Collected data
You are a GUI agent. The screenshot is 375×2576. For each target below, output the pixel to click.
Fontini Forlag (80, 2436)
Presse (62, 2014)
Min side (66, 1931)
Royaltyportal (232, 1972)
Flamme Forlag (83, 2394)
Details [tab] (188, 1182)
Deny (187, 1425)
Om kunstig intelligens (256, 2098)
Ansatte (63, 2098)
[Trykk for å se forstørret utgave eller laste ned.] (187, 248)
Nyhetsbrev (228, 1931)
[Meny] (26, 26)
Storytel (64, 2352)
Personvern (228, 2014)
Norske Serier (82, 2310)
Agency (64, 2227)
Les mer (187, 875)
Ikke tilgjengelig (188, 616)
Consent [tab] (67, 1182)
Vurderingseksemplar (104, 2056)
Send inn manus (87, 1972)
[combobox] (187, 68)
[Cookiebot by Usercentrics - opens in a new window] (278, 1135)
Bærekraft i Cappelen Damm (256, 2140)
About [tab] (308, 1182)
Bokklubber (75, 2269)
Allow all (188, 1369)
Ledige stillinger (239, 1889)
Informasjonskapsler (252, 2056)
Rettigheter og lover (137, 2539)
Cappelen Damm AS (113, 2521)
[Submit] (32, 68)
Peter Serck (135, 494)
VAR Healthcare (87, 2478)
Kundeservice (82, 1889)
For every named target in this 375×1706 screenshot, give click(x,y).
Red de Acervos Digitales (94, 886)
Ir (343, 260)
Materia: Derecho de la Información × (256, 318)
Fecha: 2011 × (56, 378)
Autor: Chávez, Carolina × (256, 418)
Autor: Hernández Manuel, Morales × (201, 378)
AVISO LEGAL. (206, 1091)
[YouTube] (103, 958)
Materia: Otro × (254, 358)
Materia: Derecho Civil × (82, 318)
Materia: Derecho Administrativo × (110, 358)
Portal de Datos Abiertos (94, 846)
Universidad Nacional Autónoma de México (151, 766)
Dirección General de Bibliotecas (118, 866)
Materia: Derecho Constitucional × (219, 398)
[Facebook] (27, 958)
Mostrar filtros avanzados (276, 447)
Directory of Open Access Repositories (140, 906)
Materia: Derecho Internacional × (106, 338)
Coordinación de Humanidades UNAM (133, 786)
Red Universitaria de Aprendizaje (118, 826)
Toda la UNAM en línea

■ INSTRUCTIONS TO FOLLOW:
Word-for-word copies of all the records are required.

■ EXERCISE SOLUTION:
You are a GUI agent. The screenshot is 375×2576. For each target below, output the pixel to click.
Fontini Forlag (80, 2436)
Presse (62, 2014)
Min side (66, 1931)
Royaltyportal (232, 1972)
Flamme Forlag (83, 2394)
Details [tab] (188, 1182)
Deny (187, 1425)
Om kunstig intelligens (256, 2098)
Ansatte (63, 2098)
[Trykk for å se forstørret utgave eller laste ned.] (187, 248)
Nyhetsbrev (228, 1931)
[Meny] (26, 26)
Storytel (64, 2352)
Personvern (228, 2014)
Norske Serier (82, 2310)
Agency (64, 2227)
Les mer (187, 875)
Ikke tilgjengelig (188, 616)
Consent [tab] (67, 1182)
Vurderingseksemplar (104, 2056)
Send inn manus (87, 1972)
[combobox] (187, 68)
[Cookiebot by Usercentrics - opens in a new window] (278, 1135)
Bærekraft i Cappelen Damm (256, 2140)
About [tab] (308, 1182)
Bokklubber (75, 2269)
Allow all (188, 1369)
Ledige stillinger (239, 1889)
Informasjonskapsler (252, 2056)
Rettigheter og lover (137, 2539)
Cappelen Damm AS (113, 2521)
[Submit] (32, 68)
Peter Serck (135, 494)
VAR Healthcare (87, 2478)
Kundeservice (82, 1889)
For every named target in this 375×1706 screenshot, give click(x,y).
Red de Acervos Digitales (94, 886)
Ir (343, 260)
Materia: Derecho de la Información × (256, 318)
Fecha: 2011 × (56, 378)
Autor: Chávez, Carolina × (256, 418)
Autor: Hernández Manuel, Morales × (201, 378)
AVISO LEGAL. (206, 1091)
[YouTube] (103, 958)
Materia: Otro × (254, 358)
Materia: Derecho Civil × (82, 318)
Materia: Derecho Administrativo × (110, 358)
Portal de Datos Abiertos (94, 846)
Universidad Nacional Autónoma de México (151, 766)
Dirección General de Bibliotecas (118, 866)
Materia: Derecho Constitucional × (219, 398)
[Facebook] (27, 958)
Mostrar filtros avanzados (276, 447)
Directory of Open Access Repositories (140, 906)
Materia: Derecho Internacional × (106, 338)
Coordinación de Humanidades UNAM (133, 786)
Red Universitaria de Aprendizaje (118, 826)
Toda la UNAM en línea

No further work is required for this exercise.